Read a plain file from XSLT 1.0

R

Richard Tobin

I'd like to read a one-line text file using an XSLT transformation.
I'm using libxslt, so I have to use XSLT 1.0.

This post:

http://www.stylusstudio.com/xsllist/200508/post50080.html

is promising, but I'm afraid I can't decipher it. Can anybody help?

Mike is suggesting that you create another, XML, file that includes
your text file as an entity.

Suppose hello.txt contains your text - "hello world" for example.
Create hello.xml containing

<!DOCTYPE foo [
<!ENTITY ent SYSTEM "hello.txt">
]>
<foo>&ent;</foo>

Then when you read foo.xml with the document function it will be as
if you had a file containing <foo>hello world</foo>. Of course,
you'll be in trouble if the file contains text that is ill-formed
XML.

As an extension to this idea, to save creating a separate file, you
could put an entity reference to the text file *in the xslt stylesheet
itself*, and use document("") to refer to the stylesheet. To do this
the name of the text file would have to be fixed.

-- Richard
 
J

Joseph J. Kesselman

The other solution is to find or create an extension function which will
read and return the text file's contents.
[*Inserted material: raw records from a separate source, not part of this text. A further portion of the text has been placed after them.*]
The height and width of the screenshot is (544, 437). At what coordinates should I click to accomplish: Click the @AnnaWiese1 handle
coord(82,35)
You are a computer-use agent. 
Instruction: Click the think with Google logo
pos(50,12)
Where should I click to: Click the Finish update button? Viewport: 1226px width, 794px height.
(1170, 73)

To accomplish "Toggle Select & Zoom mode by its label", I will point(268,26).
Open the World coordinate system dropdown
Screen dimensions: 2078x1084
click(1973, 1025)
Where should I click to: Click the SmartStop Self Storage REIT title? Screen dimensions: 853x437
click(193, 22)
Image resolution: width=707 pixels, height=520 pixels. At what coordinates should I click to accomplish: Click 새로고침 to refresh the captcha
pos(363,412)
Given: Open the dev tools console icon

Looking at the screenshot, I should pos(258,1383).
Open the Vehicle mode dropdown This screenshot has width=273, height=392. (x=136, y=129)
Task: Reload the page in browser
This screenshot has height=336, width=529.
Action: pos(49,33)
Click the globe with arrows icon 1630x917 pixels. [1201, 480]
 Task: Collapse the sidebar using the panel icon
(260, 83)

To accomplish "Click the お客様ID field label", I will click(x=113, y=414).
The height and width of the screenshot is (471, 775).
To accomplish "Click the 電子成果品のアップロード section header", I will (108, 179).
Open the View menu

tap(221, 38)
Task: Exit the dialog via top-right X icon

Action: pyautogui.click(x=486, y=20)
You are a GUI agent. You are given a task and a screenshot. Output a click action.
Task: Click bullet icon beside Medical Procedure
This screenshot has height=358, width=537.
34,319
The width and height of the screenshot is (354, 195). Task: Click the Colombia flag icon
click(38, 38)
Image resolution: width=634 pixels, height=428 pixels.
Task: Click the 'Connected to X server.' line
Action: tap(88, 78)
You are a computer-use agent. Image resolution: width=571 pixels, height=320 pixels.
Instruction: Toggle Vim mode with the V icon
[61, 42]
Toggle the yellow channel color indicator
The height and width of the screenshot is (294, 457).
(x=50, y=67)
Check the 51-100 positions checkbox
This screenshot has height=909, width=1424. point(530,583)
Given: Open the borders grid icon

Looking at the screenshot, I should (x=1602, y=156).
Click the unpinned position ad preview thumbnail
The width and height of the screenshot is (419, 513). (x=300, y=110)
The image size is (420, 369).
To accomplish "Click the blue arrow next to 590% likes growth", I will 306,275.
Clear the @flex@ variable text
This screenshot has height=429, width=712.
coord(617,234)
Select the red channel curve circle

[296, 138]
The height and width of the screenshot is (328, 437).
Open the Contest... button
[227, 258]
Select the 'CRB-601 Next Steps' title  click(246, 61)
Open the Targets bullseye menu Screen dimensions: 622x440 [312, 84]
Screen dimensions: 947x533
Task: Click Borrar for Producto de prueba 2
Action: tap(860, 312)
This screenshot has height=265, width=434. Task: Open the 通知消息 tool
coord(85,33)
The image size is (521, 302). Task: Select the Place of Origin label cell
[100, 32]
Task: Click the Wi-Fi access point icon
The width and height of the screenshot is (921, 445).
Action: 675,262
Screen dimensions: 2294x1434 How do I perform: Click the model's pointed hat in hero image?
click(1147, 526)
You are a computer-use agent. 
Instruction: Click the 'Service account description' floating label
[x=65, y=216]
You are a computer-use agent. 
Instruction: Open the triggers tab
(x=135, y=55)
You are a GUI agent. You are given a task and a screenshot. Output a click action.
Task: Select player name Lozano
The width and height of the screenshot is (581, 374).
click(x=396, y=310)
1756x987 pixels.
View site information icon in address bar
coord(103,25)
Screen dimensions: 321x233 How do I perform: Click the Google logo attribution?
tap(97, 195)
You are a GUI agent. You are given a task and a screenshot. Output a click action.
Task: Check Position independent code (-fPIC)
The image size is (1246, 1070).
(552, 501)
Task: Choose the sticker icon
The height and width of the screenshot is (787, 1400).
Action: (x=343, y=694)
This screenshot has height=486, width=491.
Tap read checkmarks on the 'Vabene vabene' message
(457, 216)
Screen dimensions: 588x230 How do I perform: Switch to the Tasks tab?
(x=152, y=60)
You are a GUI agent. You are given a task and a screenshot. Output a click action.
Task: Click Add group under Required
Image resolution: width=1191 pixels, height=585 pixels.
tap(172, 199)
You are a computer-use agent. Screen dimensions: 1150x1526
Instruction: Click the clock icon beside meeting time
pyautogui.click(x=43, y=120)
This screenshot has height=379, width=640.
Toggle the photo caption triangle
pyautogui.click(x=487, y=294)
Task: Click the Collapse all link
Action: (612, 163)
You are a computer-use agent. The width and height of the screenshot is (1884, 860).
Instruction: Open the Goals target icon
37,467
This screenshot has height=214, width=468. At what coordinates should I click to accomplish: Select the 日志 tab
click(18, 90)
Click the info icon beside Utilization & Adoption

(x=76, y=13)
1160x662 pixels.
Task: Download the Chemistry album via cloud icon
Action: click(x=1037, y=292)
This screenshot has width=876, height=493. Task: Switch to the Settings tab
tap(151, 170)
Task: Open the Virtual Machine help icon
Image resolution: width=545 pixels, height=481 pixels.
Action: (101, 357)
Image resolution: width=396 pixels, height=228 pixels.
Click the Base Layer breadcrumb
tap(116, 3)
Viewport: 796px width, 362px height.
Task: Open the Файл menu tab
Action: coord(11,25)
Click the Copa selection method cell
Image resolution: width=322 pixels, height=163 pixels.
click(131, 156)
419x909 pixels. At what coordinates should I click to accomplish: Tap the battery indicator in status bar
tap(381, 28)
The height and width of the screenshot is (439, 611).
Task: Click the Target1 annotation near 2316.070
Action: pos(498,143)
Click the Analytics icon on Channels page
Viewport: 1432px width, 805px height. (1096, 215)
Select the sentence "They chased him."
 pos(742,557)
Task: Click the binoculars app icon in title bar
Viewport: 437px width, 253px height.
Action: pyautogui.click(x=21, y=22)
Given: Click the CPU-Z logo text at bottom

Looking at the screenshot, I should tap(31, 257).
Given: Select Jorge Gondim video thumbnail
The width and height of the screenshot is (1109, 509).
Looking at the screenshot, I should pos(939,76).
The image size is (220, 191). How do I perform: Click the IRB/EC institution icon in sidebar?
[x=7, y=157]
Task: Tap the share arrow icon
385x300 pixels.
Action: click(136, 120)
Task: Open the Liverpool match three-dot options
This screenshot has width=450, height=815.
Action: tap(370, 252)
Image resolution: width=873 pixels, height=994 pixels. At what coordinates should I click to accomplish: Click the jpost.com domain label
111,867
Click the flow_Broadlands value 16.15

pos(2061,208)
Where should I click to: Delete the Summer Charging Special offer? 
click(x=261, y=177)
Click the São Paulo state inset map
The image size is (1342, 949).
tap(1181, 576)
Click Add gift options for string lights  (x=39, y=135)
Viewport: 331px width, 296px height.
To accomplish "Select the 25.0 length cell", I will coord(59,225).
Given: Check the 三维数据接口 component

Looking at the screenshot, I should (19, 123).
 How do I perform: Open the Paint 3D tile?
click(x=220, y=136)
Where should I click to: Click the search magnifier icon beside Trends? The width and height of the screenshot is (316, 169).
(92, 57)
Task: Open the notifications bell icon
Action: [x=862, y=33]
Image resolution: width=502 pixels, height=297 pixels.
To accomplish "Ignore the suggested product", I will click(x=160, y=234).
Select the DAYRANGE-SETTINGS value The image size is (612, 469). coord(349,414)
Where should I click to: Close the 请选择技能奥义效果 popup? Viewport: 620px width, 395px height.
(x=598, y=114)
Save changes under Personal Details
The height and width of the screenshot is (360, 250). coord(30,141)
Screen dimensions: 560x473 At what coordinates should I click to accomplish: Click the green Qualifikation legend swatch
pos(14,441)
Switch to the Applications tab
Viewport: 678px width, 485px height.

The advantage of this approach
is that, since you're returning it as data, it doesn't have to be a
well-formed XML Document Fragment; it can contain unbalanced <, >, -,
and & characters.

Depending on the details of your processor -- and what your stylesheet
actually does with the data -- it might still have to respect XML 1.0's
limitations on the legal character set. Unless the extension also
implements some custom escaping solution like <my:char ucode="3095"/>.

But this involves carving a large path into dubiously-portable
solutions. A better answer might be to write a separate preprocessor
tool which reads that file and writes out a safely XMLified version,
dealing with all of these issues in some appropriate manner... and then
have your stylesheet read and process that XML.